Meeting of the Parliament 24 February 2026 [Draft]
I am grateful to Marie McNair for lodging the motion and for her speech. She has brought to us all remembrance of the events of 13 and 14 March 1941, when Clydebank was subject to devastation on a scale that is beyond belief: 439 Luftwaffe bombers and thousands of bombs; 528 killed and 617 seriously injured; and 12,000 homes damaged, with 4,300 destroyed completely. She mentioned the seven houses that were, famously, not damaged, which is an incredible statistic. Second Avenue suffered the heaviest loss of life. As Marie McNair said, whole families were wiped out and streets disappeared.
The targets were strategic. As has been mentioned, they included John Brown’s shipyard, the Beardsmore engine works and the Singer factory. Incendiaries were dropped first, to set the town ablaze, followed by high explosives and parachute mines to finish the job. That was calculated and deliberate—it was the work of a regime that believed that terrorising civilians would break a nation’s will. It did not.
For me, this commemoration is personal. My mother was six years old when her own street in Birmingham was bombed from 19 to 20 November 1940. She lived in a small back-to-back house beside St Andrews football ground. That night, there was no siren and no warning. She remembered her mother suddenly shouting, with absolute authority, “Get out—into the shelter.” There was no visible threat, but she and the other children in the family obeyed. They hurried into the Anderson shelter at the back of the house and, moments later, the bomb struck. Their home was obliterated—brick, timber and dust filled the air, and a fractured pipe began to flood the shelter. My mother told me and my sister many times how she sat in the darkness, hearing the crash of masonry above her, and kept saying to her mother, who was praying for the family, “Pray louder, mummy. Pray louder.”
For six hours they were buried in the rubble, and, when they were finally dug out, cold and soaked, my grandfather, who had been on duty as an air raid warden, was there in what had become a smoking ruin. She remembered being lifted from the rubble and passed into his arms. She carried that night with her for the rest of her life—interestingly, not with bitterness but with gratitude.
Clydebank endured that horror on an even greater scale. Some 35,000 people were left homeless, yet, the next morning, people dug, rescued, cleared and began to rebuild.
The crew of the Polish destroyer that was docked at John Brown’s yard for refitting manned their guns that night and fired back. They stood their ground.

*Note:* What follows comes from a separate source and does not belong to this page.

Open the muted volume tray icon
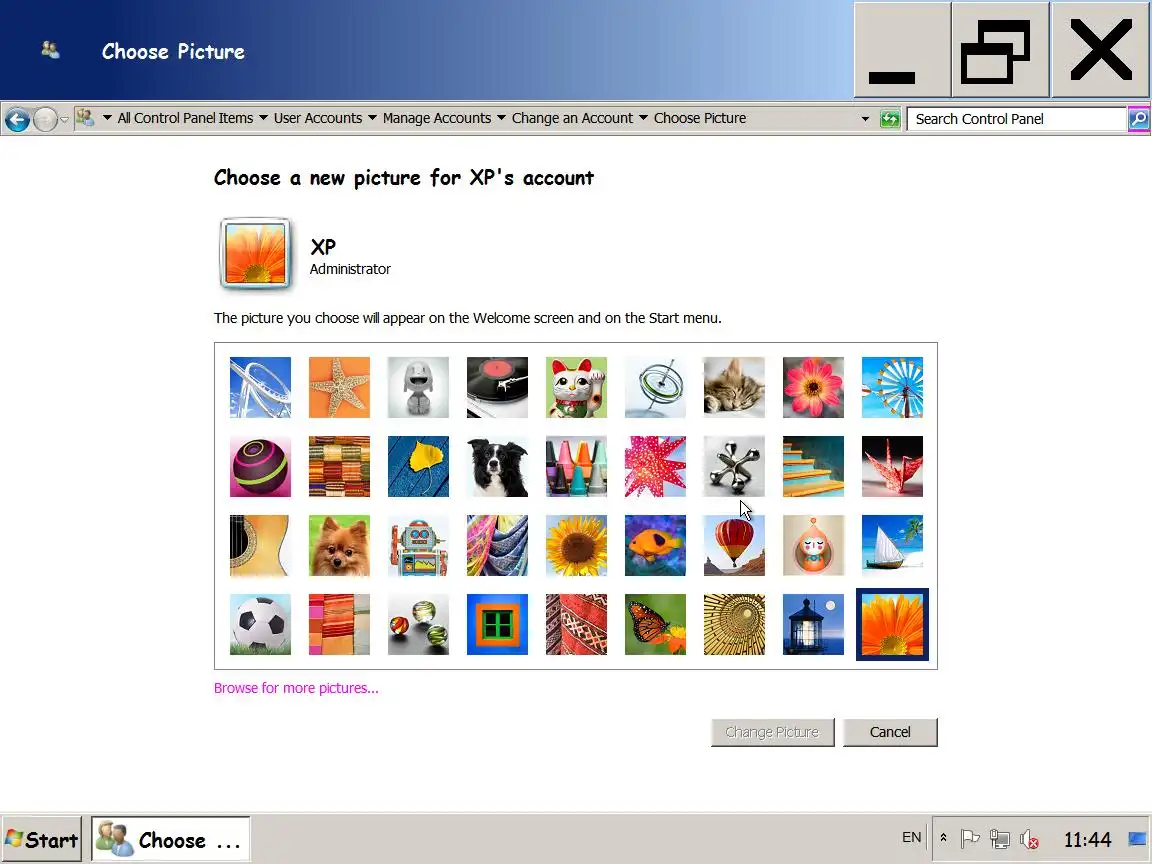The width and height of the screenshot is (1152, 864). tap(1029, 838)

That generation understood evil, because it fell from the sky on to their homes. They knew what Adolf Hitler and his gangsters represented—tyranny, racial hatred, the crushing of liberty—and they defeated it. They endured the bombs, they buried their dead, they rebuilt their town, they refused to be broken. We stand here today because they did that.
We honour the 528 people who were killed that night in Clydebank. We honour those who were injured. We honour the homeless. We honour a generation that faced down violence and terror and prevailed. We will remember them, and we will not forget what they secured for us—our freedom.